# Exercise aim
Reproduce the data below word for word, omitting the pictures.

# Record list
....

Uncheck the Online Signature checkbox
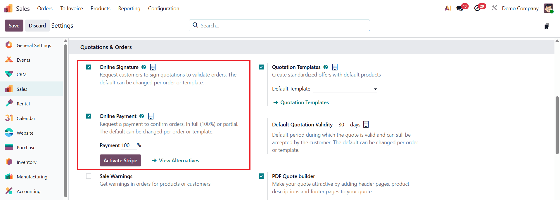 pos(89,67)
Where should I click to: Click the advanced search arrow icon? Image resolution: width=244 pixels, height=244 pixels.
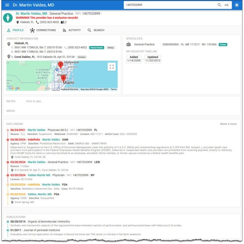click(227, 5)
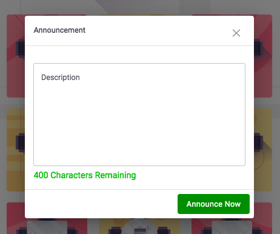This screenshot has width=280, height=234.
Task: Select the middle-right yellow room tile
Action: coord(263,150)
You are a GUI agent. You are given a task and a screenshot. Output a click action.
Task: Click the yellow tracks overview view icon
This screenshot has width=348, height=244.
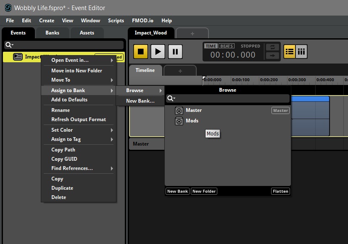point(290,51)
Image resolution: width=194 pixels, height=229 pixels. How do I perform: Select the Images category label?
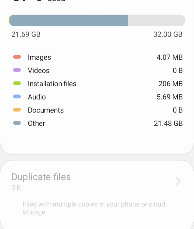[39, 57]
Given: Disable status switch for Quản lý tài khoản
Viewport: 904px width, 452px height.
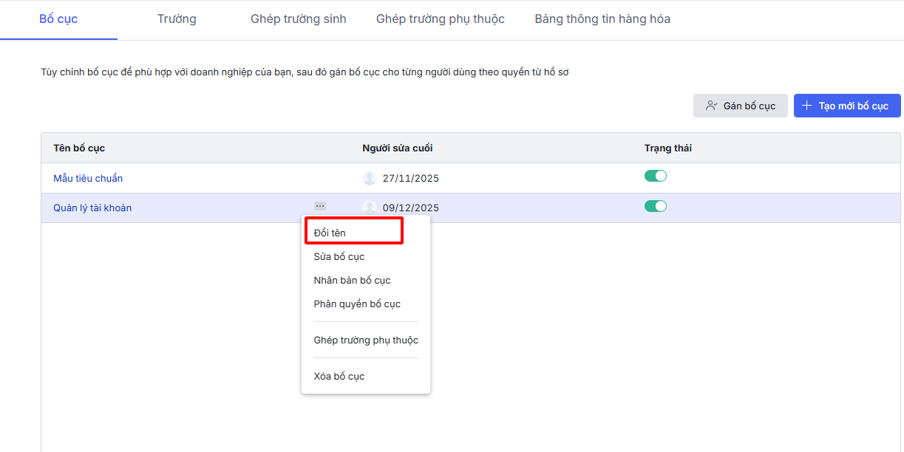Looking at the screenshot, I should coord(656,206).
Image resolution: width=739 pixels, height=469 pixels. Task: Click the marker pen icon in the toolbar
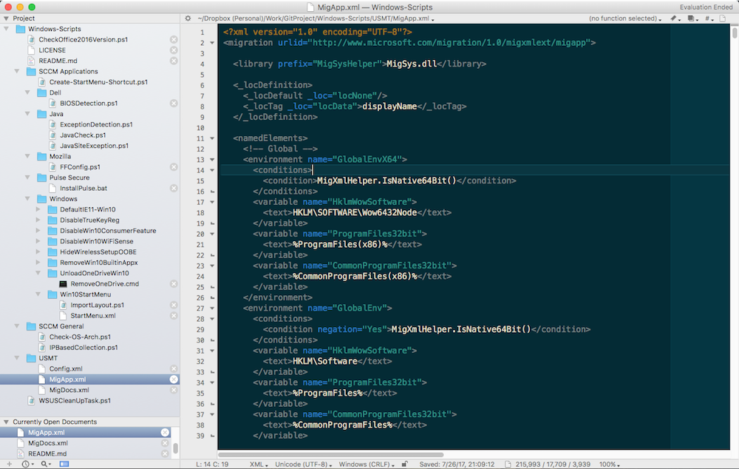(674, 18)
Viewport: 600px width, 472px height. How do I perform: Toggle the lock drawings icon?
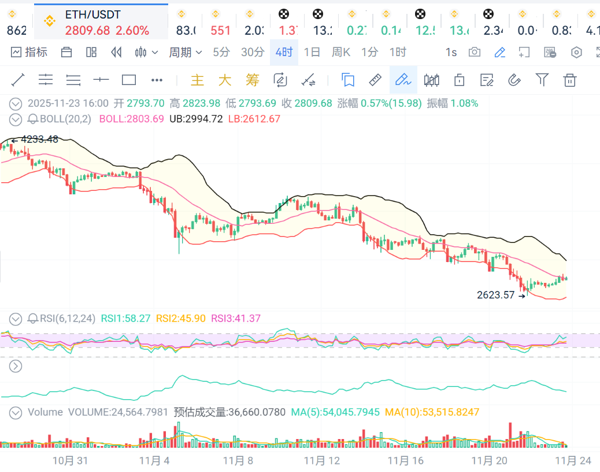tap(460, 80)
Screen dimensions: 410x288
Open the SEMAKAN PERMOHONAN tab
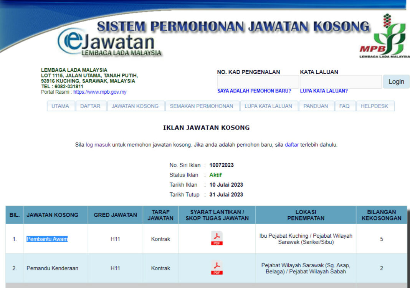click(202, 106)
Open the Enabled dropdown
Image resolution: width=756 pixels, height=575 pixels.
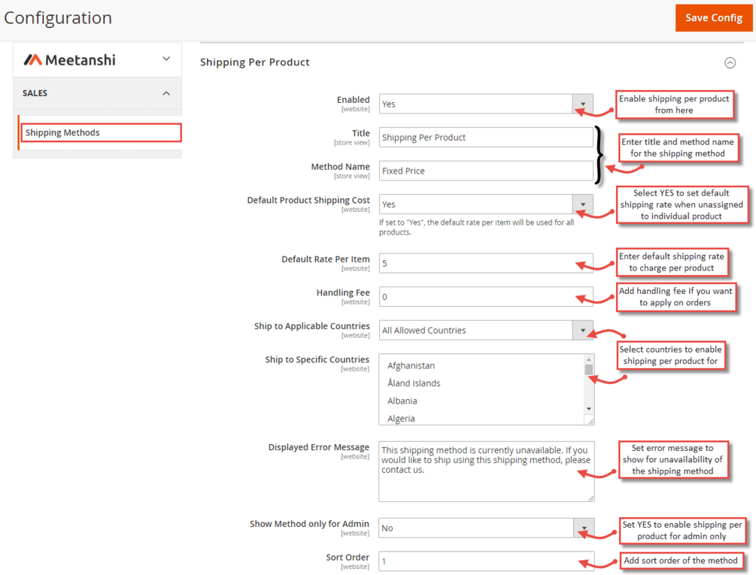[486, 104]
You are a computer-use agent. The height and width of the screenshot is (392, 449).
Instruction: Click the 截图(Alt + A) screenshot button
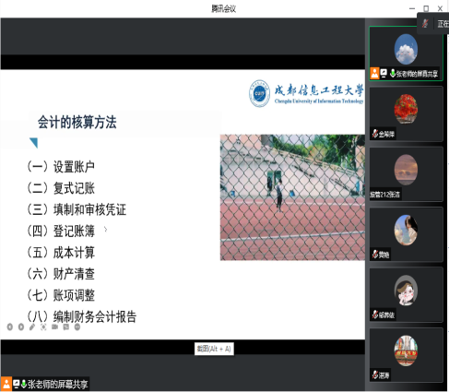214,349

....

# Answer to this exercise
Uncheck the Online Signature checkbox
 pos(89,67)
Where should I click to: Click the advanced search arrow icon? Image resolution: width=244 pixels, height=244 pixels.
click(227, 5)
This screenshot has width=280, height=234.
Task: Select the middle-right yellow room tile
Action: coord(263,150)
You are a GUI agent. You are given a task and a screenshot. Output a click action.
Task: Click the yellow tracks overview view icon
This screenshot has width=348, height=244.
point(290,51)
Image resolution: width=194 pixels, height=229 pixels. How do I perform: Select the Images category label?
[39, 57]
Given: Disable status switch for Quản lý tài khoản
Viewport: 904px width, 452px height.
Looking at the screenshot, I should coord(656,206).
Image resolution: width=739 pixels, height=469 pixels. Task: Click the marker pen icon in the toolbar
(674, 18)
Viewport: 600px width, 472px height. How do I perform: Toggle the lock drawings icon?
tap(460, 80)
Screen dimensions: 410x288
Open the SEMAKAN PERMOHONAN tab
click(202, 106)
Open the Enabled dropdown
Image resolution: width=756 pixels, height=575 pixels.
[486, 104]
You are a computer-use agent. The height and width of the screenshot is (392, 449).
Instruction: Click the 截图(Alt + A) screenshot button
214,349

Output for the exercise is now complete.